2 janvier 1993, homme de mesure et de rectitude, Lucien Montas meurt d’une crise cardiaque dans son fauteuil devant son téléviseur. Discrètement, comme il a vécu, c'est-à-dire sans déranger personne, il s’en va.
L'héritage est énorme. Les défis des temps post-macoutes, du coup d’État militaire et de l’embargo commercial que subissent le pays, aussi.
Le style Max E. Chauvet s'approfondit de manière souveraine en ces temps durs. Max E. Chauvet continue d’apporter des changements fondamentaux dans la structure technique du journal et y introduit, pour la première fois dans l’histoire centenaire de la publication, l’impératif de la rentabilité.
Signe des temps, une régie publicitaire, ayant à sa tête Yolette Jacques, donne le ton de la pagination. Les journalistes, de plus en plus des professionnels, ne mêlent plus, systématiquement, politique et presse.
"Le Nouvelliste" de Max E. Chauvet-Carlo A. Désinor surgit alors: une manière d'être et de concevoir très moderne. De nombreux journalistes au talent sûr intègrent la salle des nouvelles en compagnie d'un personnel ancien, mais valeureux. Le challenge est grand. Anaïse Chavenet, Pierre Manigat Jr, Gary Bélizaire, Gaillot Joseph, Rodney St-Eloi, Evens Dubois, Jean-Robert Fleury, Frantz Duval, Daly Valet, Dominique Batraville, Henry Alphonse sont de l’ours du plus ancien organe de presse du pays.
Les fêtes du centenaire du quotidien le retrouvent aux numéros 198-200 de la rue du Centre. Le journal a déménagé depuis des dizaines d’années de la rue Bonne Foi. L’équipe est enthousiaste et les projets nombreux. Les premières expériences d’utilisation de la couleur dans le journal sont tentées après une modernisation significative des presses. Des suppléments fleurissent, Livre en folie, la première foire consacrée aux livres haïtiens est devenue un rendez-vous annuel au succès grandissant.

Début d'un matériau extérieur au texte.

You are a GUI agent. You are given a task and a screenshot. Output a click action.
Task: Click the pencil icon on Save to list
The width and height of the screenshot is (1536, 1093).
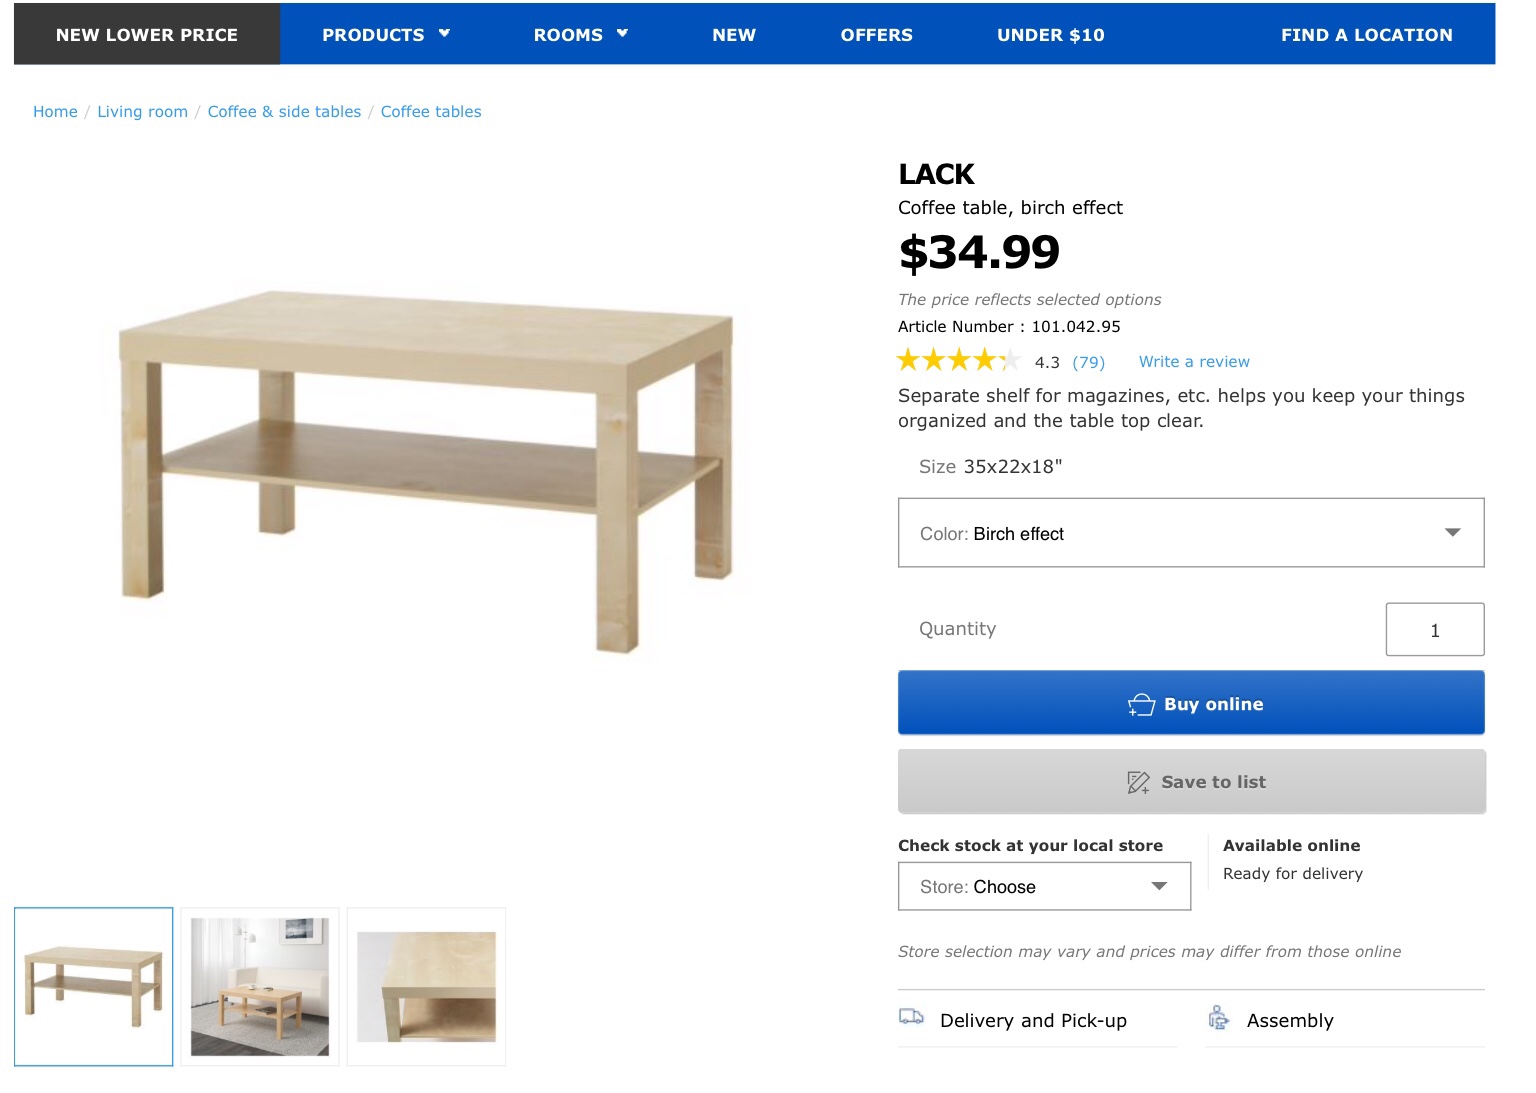[1138, 783]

A la mort prématurée du Dr Carlo Désinor en 2000, Le Nouvelliste de Max E. Chauvet-Pierre Manigat Junior émerge et mise sur des rédacteurs qui renouvellent l’équipe. Serge Philippe Pierre, Guyler C. Delva, Claude Gilles, Samuel Baucicaut, Hugo Merveille, Edwoune Désulmé, Johnny César, Jobnel Pierre, Roland Léonard, Robenson Bernard en font partie. Cette équipe apporte du sang neuf au journal et fouille avec un rare enthousiasme la réalité mouvante de la presse écrite.
En 2002, Frantz Duval prend la tête d’une direction Création et Interactivité et Jean Max Chauvet, celle du Marketing. Le Nouvelliste développe de nouvelles actions vers des segments de lecteurs ignorés jusqu’alors. TICKET, un hebdomadaire consacré aux artistes naît. Musique en folie, foire dédiée à la musique se tient à son initiative chaque année. Si Tout Terrain (journal sportif) et Le P’tit Nouvelliste (supplément jeunesse) sont en hibernation, l’ambition de continuer à élargir le lectorat est intacte.
2006, l’aventure Internet sur www.lenouvelliste.com ouvre le monde au plus ancien quotidien d’Haïti.